High streets in Sydney should declare recurring car-free days when pedestrians and cyclists can roam freely and local shops and restaurants can sprawl out to allow a street festival culture to flourish, an influential thinktank says.

The Committee for Sydney and the Sydney festival executive director, Chris Tooher, are appealing to the New South Wales government and councils to mimic cities including New York, Jakarta, Mexico City and Bogotá in making so-called open street days established events, such as every Sunday.

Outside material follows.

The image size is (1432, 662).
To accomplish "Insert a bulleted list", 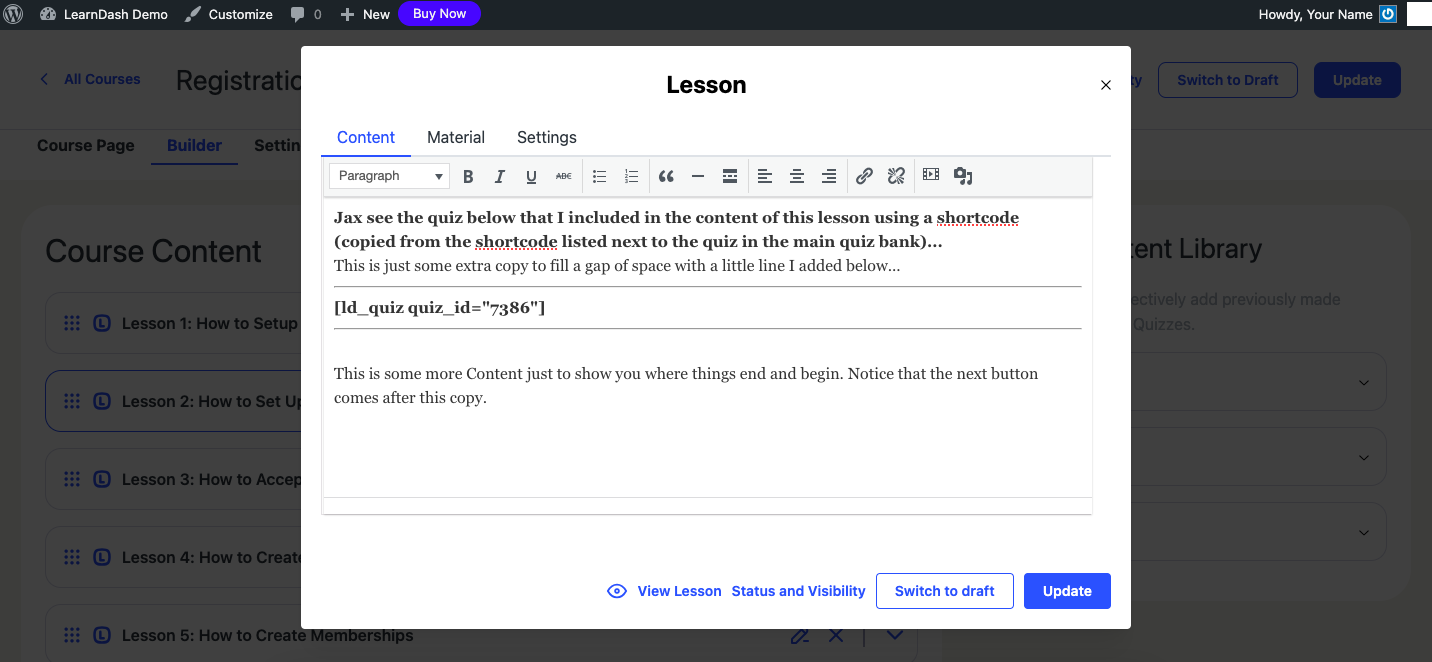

They envisage the initiative to be low cost, saying it would encourage greater exercise and provide opportunities to cycle safely and that it would allow economically stimulating and community-building events, similar to the Ramadan night markets run on a weekly basis in Lakemba.

People waling down a main road without cars
An AI render of a car-free high street in Lakemba. Photograph: Hassell/Committee for Sydney

While some councils have begun shutting certain inner-city roads in Surry Hills and Redfern for annual street festivals, the committee and Tooher want local government to move away from this highly curated and infrequent approach.

Instead of organising entertainment, a stage and food trucks – which add to costs and cannibalise existing local business – the recurring car-free days should have little structure or program, making them lower cost. This would also allow a consistent opportunity for local businesses to plan for greater foot traffic and for residents to enjoy otherwise congested high streets.

King Street or Enmore Road in Newtown, as well as John Street in Cabramatta and high streets in Parramatta, Lakemba and Auburn have been flagged by the committee as ideal locations.

Tooher said reclaiming public space takes up “a lot of time and resources” during planning for the Sydney festival.

“Around Sydney … there’s a high street with a bustling crowd every Saturday morning,” Tooher said. “What’s common with all of them when you walk them is a stream of traffic not moving, the cars are literally back to back.”

Tooher points to the success of such initiatives overseas, which are loosely orchestrated but have become traditions. “Resist the urge to program and let the community take ownership.”

Three men on bicycles in an otherwise empty street
Streets are closed to cars every Sunday in Bogotá, Colombia. Photograph: Oliver Gerhard/Alamy

Maintaining transport arteries used by buses would be the largest hurdle to the plan, Tooher acknowledged. “But if 20 major cities across the world can do this, Sydney can find a way to make it work.”

The planning policy manager at the Committee for Sydney, Estelle Grech, said 30% to 40% of the cost of most one-off street festivals was spent on consultants for local traffic management. By planning recurring car-free days, this would spread such costs out.

Tooher points to Colombia’s Bogotá, where every Sunday is a car-free day. Between 7am and 2pm, 127km of roads is closed to cars. More than one million of the city’s 7 million residents walk, cycle and skate during these times.

The other challenge is resistance in Australian cities to closing streets in car-reliant suburbs.

Three women in
The unofficial Ramadan Nights markets in Lakemba in 2021. Photograph: Carly Earl/Guardian Australia

While even bike lane proposals consistently hit opposition, Grech said she believed weekly car-free days could strike a better balance.

“Because it’s not permanent like bike lanes, it lets people have that taste of being free on the streets,” Grech said.

The Committee for Sydney’s director of corporate affairs, Matt Levinson, pointed to the popularity of the Ramadan night markets in Lakemba as proof of the concept.

“The Ramadan night markets just really show that there’s an appetite for it … The fact people are willing to travel across the city to go to it shows there’s a hunger for this kind of experience,” he said.